• _PROBLEM_: Write out the whole listing exactly; no images belong in it.
┄┄┄┄┄┄
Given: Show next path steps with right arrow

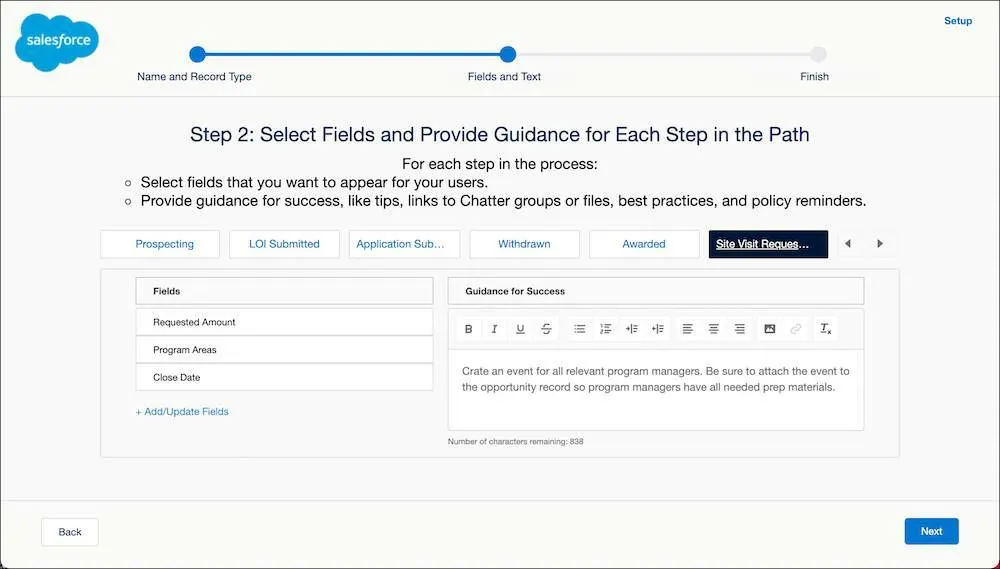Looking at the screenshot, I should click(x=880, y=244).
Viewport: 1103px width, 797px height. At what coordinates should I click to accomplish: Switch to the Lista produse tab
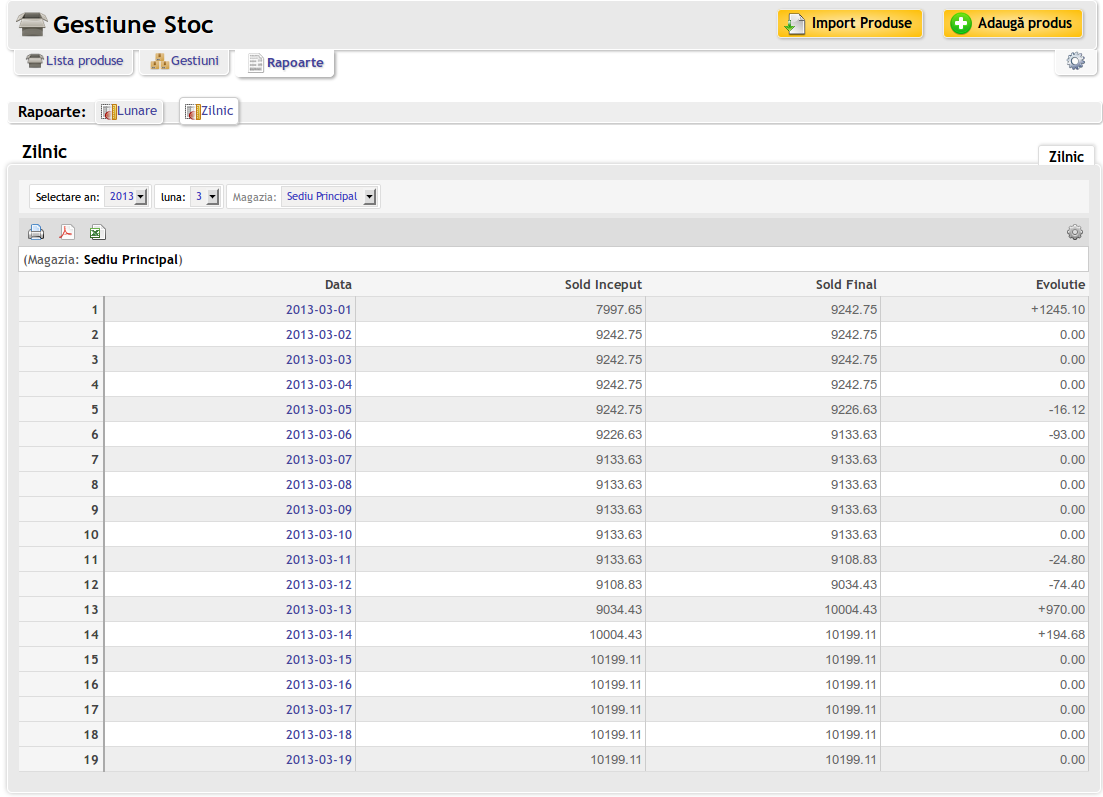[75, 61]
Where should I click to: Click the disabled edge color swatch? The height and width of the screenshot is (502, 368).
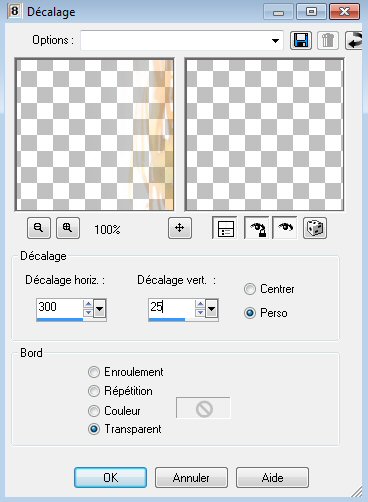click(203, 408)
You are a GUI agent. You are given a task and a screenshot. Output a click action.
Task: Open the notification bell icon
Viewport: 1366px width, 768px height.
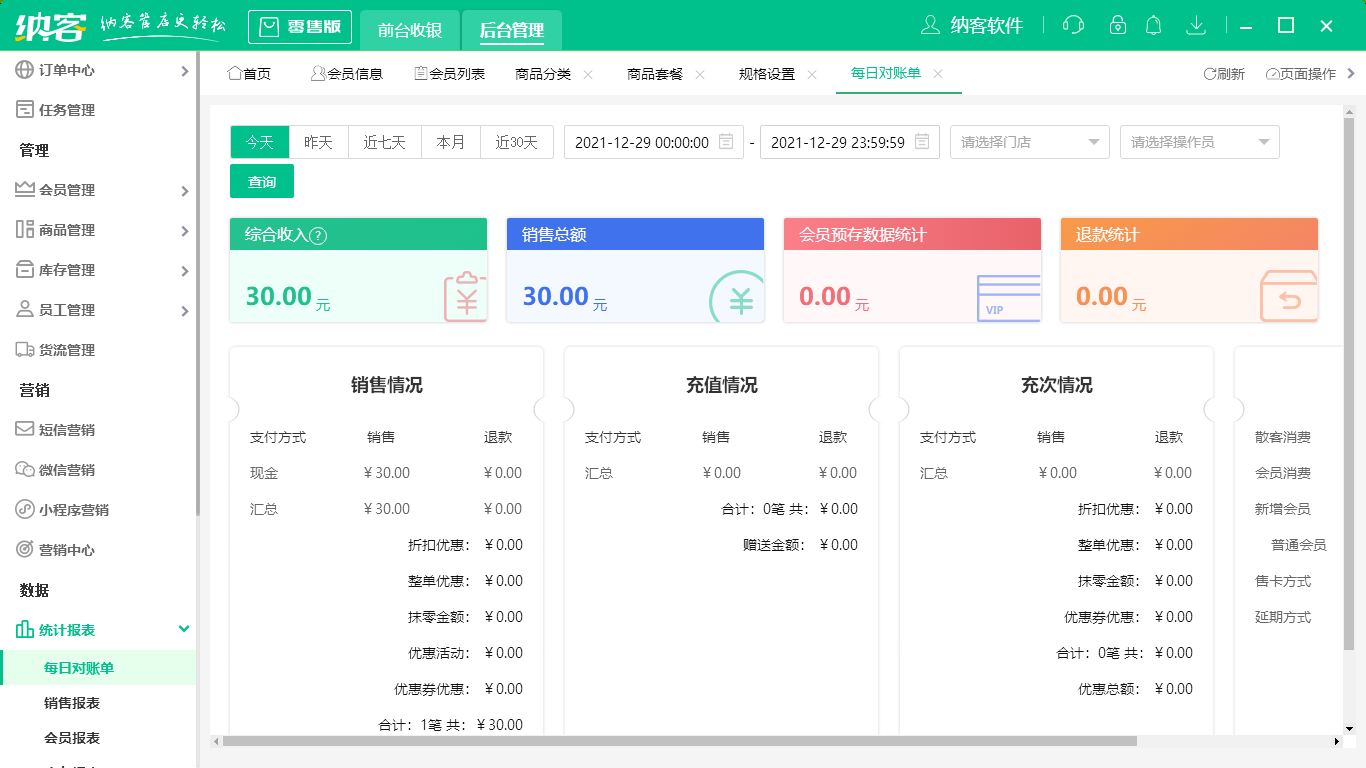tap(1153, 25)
┄┄┄┄┄┄
• _YOUR SOLUTION_:
Given: Show next path steps with right arrow

Looking at the screenshot, I should click(x=880, y=244).
Viewport: 1103px width, 797px height. At what coordinates should I click to accomplish: Switch to the Lista produse tab
[75, 61]
Where should I click to: Click the disabled edge color swatch? The height and width of the screenshot is (502, 368).
click(203, 408)
You are a GUI agent. You are given a task and a screenshot. Output a click action.
Task: Open the notification bell icon
Viewport: 1366px width, 768px height.
tap(1153, 25)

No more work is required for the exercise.